Somewhat self-explanatory: Ear plugs are a wonderful invention. From three snoring Spaniards in your hostel dorm room to the screaming toddler on your plane — with ear plugs all that becomes bearable. (And if you are worried about not hearing your alarm: I promise, you will!)

4. A Fruit Knife

I love fruit. I just have to eat fruit every day, preferably for breakfast — neatly sliced and diced, with cereal and yogurt. I’m flexible when it comes to different kinds of fruits, but I’m not flexible when it comes to quality of fruit knives. However, most hostels and most apartments (whether that’s a furnished study abroad student apartment or a vacation apartment rental) have a serious lack of decent knives. Nothing is worse than trying to slice an onion or a tomato with crappy knife with a loose handle. That’s why I always take my favorite little fruit knives with me.

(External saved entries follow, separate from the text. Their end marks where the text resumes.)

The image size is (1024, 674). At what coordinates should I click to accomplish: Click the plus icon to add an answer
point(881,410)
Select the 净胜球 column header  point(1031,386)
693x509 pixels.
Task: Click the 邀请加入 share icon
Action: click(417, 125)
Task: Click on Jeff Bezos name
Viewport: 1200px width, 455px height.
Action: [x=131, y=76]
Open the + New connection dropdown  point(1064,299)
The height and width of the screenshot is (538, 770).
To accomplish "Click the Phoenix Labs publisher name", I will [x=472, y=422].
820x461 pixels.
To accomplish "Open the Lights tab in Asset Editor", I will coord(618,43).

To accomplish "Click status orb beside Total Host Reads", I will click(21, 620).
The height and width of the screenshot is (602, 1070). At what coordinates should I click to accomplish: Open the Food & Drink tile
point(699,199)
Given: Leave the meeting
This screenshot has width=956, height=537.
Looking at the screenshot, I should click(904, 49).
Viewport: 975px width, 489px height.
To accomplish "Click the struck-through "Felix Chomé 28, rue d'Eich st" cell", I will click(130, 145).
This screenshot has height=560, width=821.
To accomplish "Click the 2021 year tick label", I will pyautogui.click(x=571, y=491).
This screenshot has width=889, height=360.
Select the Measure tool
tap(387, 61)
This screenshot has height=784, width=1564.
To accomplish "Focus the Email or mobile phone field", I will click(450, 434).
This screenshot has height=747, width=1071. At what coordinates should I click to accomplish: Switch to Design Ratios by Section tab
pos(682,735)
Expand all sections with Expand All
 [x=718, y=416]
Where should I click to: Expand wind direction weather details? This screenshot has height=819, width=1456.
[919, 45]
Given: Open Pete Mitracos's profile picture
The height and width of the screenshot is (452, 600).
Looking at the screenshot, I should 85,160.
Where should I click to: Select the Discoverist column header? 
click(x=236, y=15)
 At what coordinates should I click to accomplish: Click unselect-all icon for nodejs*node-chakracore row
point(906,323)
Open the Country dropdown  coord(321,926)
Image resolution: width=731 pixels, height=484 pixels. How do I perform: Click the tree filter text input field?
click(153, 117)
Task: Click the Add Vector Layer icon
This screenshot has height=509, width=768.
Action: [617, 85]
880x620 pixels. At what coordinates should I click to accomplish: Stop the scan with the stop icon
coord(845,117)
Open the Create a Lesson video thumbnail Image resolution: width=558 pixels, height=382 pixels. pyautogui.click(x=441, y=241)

Breakfast fruits with decent knives My beloved little fruit knives

5. A Pillow Case

I don’t know when I started bringing a spare pillow case — maybe it was when I planned to stay at a hostel for the first time and was unsure if the bed sheets were going to be clean enough for me (oh hello German DNA). Anyways, I always keep a spare pillow case at the bottom of my suitcase and I have come to find it quite useful — not only if you find weird stains on your hostel bed pillow. A pillow case can be used for your dirty laundry for example, and your hostel roommates will be incredibly thankful for you not using a plastic bag for that. Also, if have you unexpectedly have to spend the night on a bus or at an airport, you can just stuff your pillow case with cloths and sleep a whole lot better.

6. Cleaning cloth

Normally I don’t bring my glasses when I travel, but I always bring glasses cleaning cloth — because it is the quickest way to clean your camera’s lenses on the road. Particularly, when you travel in the rainy countries of Central Europe it is so very handy to have something to clean those raindrops off your lens (please do never ever use your t-shirt for that!). And little would be more annoying than have that perfect shot ruined, because you had dirt on your lens, right?

These are my favorite little travel items — what are yours?

Note: Obviously, you can’t bring scissors and knives when flying with carry-on luggage only (yet another reason to love train travel!). Also, a Swiss army knife could of course replace scissors and a fruit knife, but I know that I couldn’t handle cutting an apple with such a knife. Moreover, it’s not too painful to have a little fruit knife confiscated by customs, but a precious Swiss army knife? Ouch.